What you should do:
Your copy should hold only the lines from the one containing "This screenshot has width=736, height=638." through the final line of the entries, exactly as written, with no pictures.

Data listing:
========

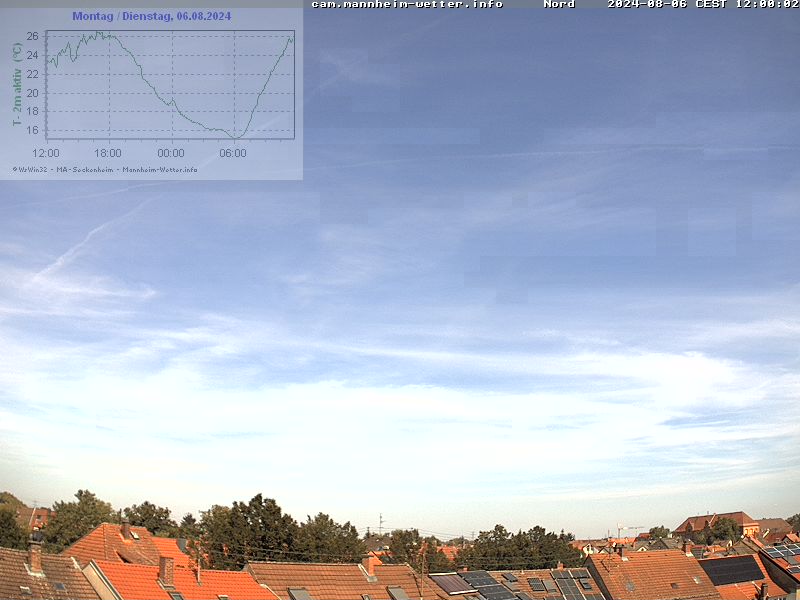Click the 'T- 2m aktiv (°C)' axis label
This screenshot has height=600, width=800.
click(x=17, y=84)
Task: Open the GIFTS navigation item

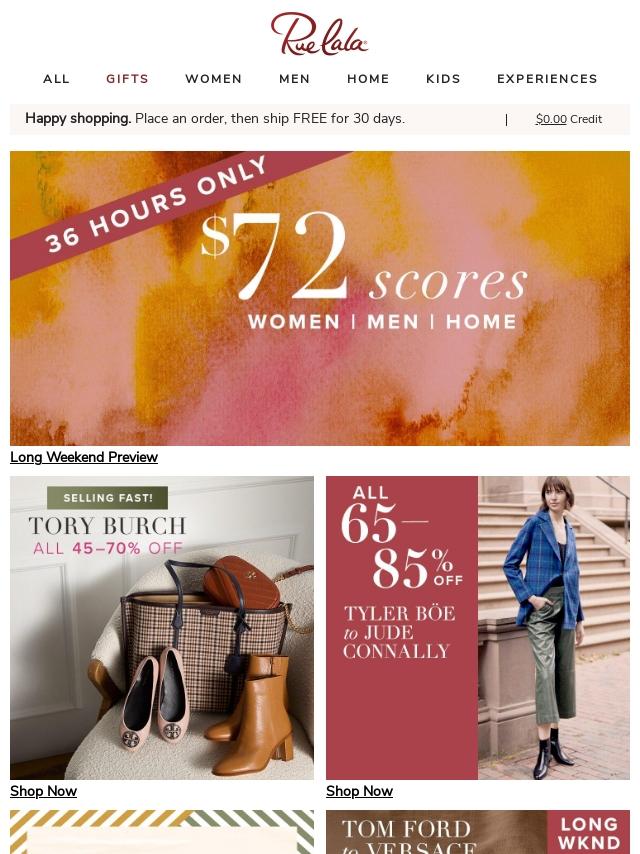Action: click(127, 79)
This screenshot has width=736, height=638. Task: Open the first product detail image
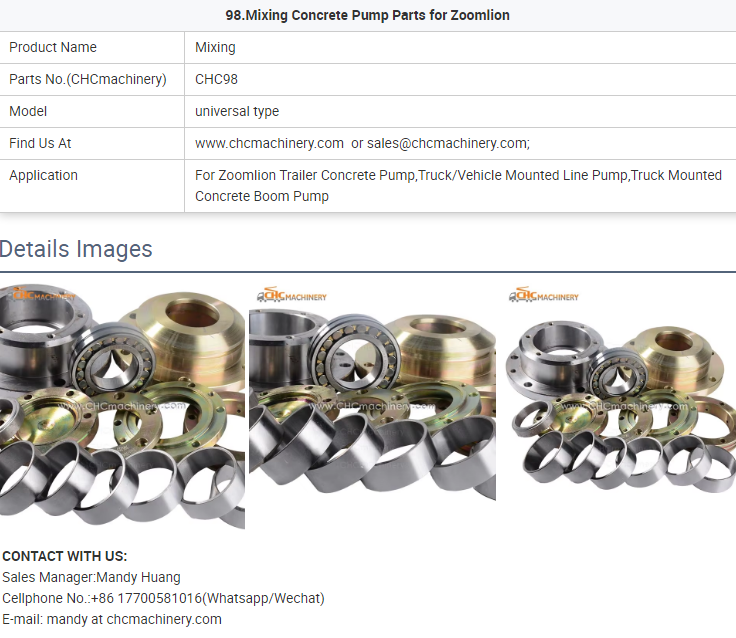122,406
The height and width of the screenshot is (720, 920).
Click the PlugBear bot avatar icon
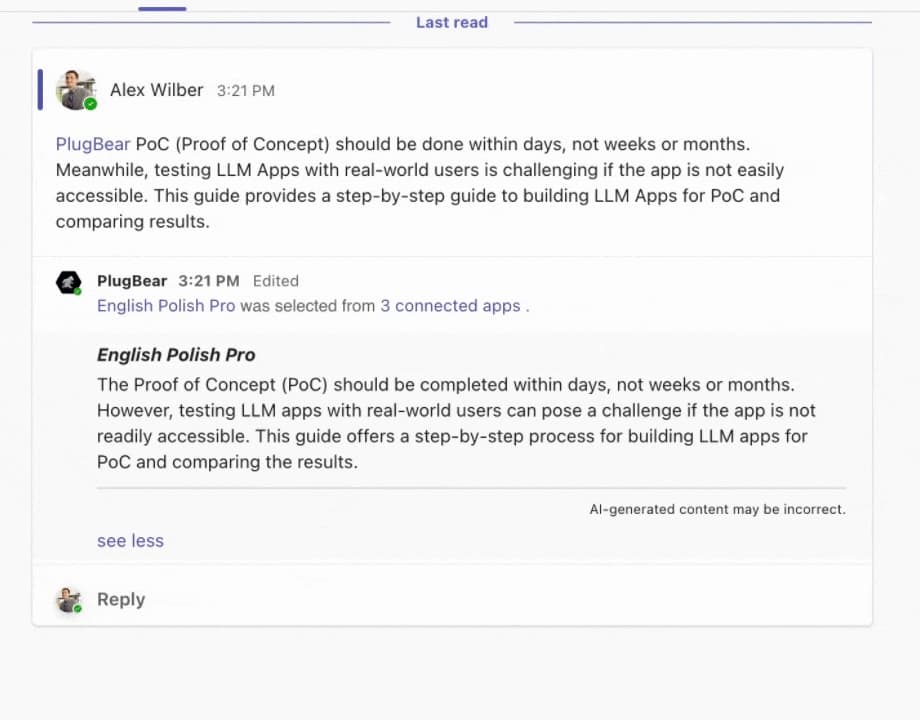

========

Written response:
This screenshot has width=736, height=638. Task: Open the first product detail image
122,406
The height and width of the screenshot is (720, 920).
Click the PlugBear bot avatar icon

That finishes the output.